Displaying a list of content of archive files in GroupDocs.Viewer is similar to other formats. You need to create an instance of the Viewer class, and specify an archive document in its constructor as a path to the file or a byte stream. Optionally, you can pass a load options, where a password for opening an encoded archive document can be specified. Then you need to select a desired output format, in which the archive content will be represented: HTML (HtmlViewOptions), PDF (PdfViewOptions), PNG (PngViewOptions), or JPEG (JpgViewOptions). Finally, call the Viewer.View() instance method to obtain a result.

GroupDocs.Viewer for .NET had support of archive formats from its very beginning. However, starting from the version 24.10 the archive processing module was completely reworked. In short, the way of displaying a list of entries from the archive was completely changed, as well as a final representation. Also, the performance was drastically improved. The public options are left the same, the only change in a public API is an ItemsPerPage property of ArchiveOptions class, which now is marked as obsolete because it has no effect now. This article explains and displays the new archive processing module. If you’re using the older versions of the GroupDocs.Viewer before the 24.10, the old version of this article can be found here.

View archive files online View demos and examples on GitHub

Supported archive and compressed file formats

GroupDocs.Viewer supports the following archive file formats:

GroupDocs.Viewer can detect the archive file format automatically based on information in the file header.

Loading archives

The 1st stage of document processing using the GroupDocs.Viewer is loading the document, and archives are not the exceptions. The simplest way is just to path the absolute or relative path of the archive file to the constructor of the Viewer class. If an archive document is represented as a stream, this stream can be specified in the overload of the constructor of the Viewer class as well, but make sure that this stream is readable (CanRead) and its position points to the correct place. Finally, if an archive is encoded and password-protected, and you know this password, it should be specified in the LoadOptions, or a GroupDocsViewerException exception will be thrown instead.

Code sample below shows loading of two archive files into two Viewer instances: 1st file is specified by path, while 2nd — by a stream and with load options with password.

using GroupDocs.Viewer;
using GroupDocs.Viewer.Options;
// ...

string inputArchivePath = "Archive.zip";
using (Viewer viewer1 = new Viewer(inputArchivePath))
{
    // view it
}

FileStream inputArchiveStream = File.OpenRead(inputArchivePath);

LoadOptions loadOptions = new LoadOptions();
loadOptions.Password = "password";

using (Viewer viewer2 = new Viewer(inputArchiveStream, loadOptions))
{
    // view it
}
Imports GroupDocs.Viewer
Imports GroupDocs.Viewer.Options
' ...

Dim inputArchivePath As String = "Archive.zip"
Using viewer1 As New Viewer(inputArchivePath)
    'view it
End Using

Dim inputArchiveStream As FileStream = File.OpenRead(inputArchivePath)

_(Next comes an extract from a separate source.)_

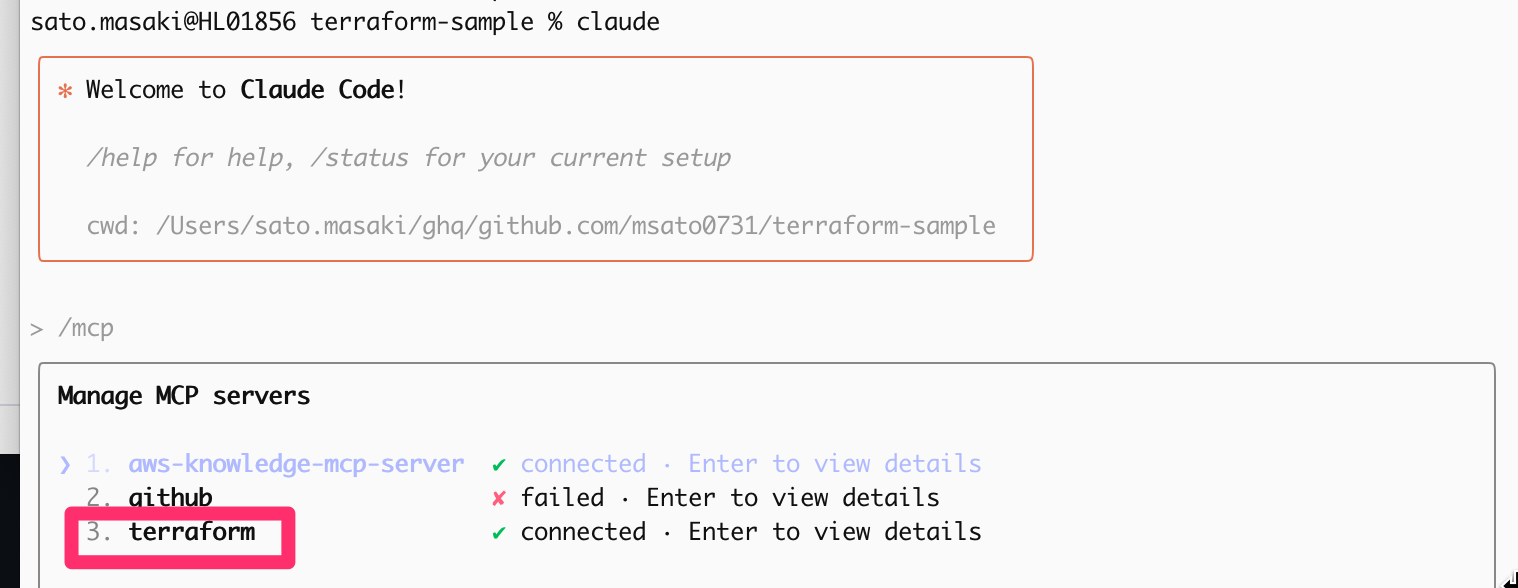Screen dimensions: 1518x588
Task: Click the "/help for help" hint
Action: click(191, 158)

Dim loadOptions As LoadOptions = New LoadOptions()
loadOptions.Password = "password"

Using viewer2 As New Viewer(inputArchiveStream, loadOptions)
    'view it
End Using

Representation

After the archive document is loaded and an instance of the Viewer class is created, it can be viewed using a Viewer.View() instance method. The “viewing” means displaying a list of content, stored within an archive, in desired output format. In general, this is a tree view, with folders and files, stored within these folders, sorted by default Windows-based order. This means that within one folder all subfolders are located first, sorted in lexicographic order, followed by files, also sorted in lexicographic order. However, the GroupDocs.Viewer implements not a “pure” lexicographic order, but a Windows-like “natural” order, where “file10.txt” is located after the “file9.txt”, but not before it.

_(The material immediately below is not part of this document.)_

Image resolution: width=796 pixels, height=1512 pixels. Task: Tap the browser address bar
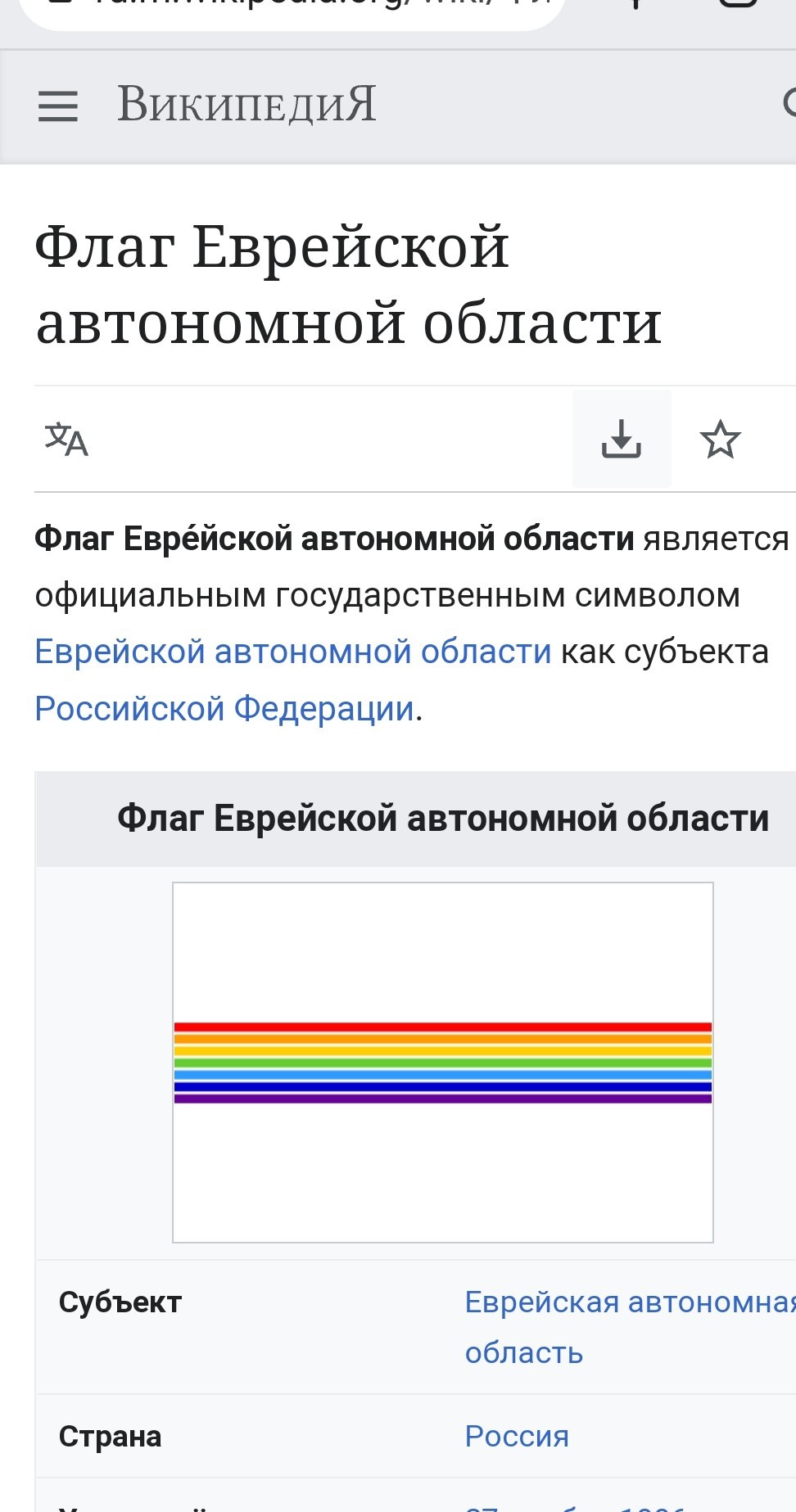point(292,10)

Like for all supported formats, GroupDocs.Viewer supports 4 output formats for the representation: HTML, PDF, PNG, and JPEG.

Render archive files as HTML

For saving the documents (including archives) to the HTML format the GroupDocs.Viewer provides a HtmlViewOptions class. There are two ways of creating an instance of this class: using either ForEmbeddedResources or ForExternalResources static methods. Usually, when the 1st method (ForEmbeddedResources) is used, all the resources (stylesheets, raster and vector images, and fonts) are stored inside the HTML markup in base64 encoding. When the 2nd method (ForExternalResources) is used, the HTML markup has only references to the resources, which are stored externally.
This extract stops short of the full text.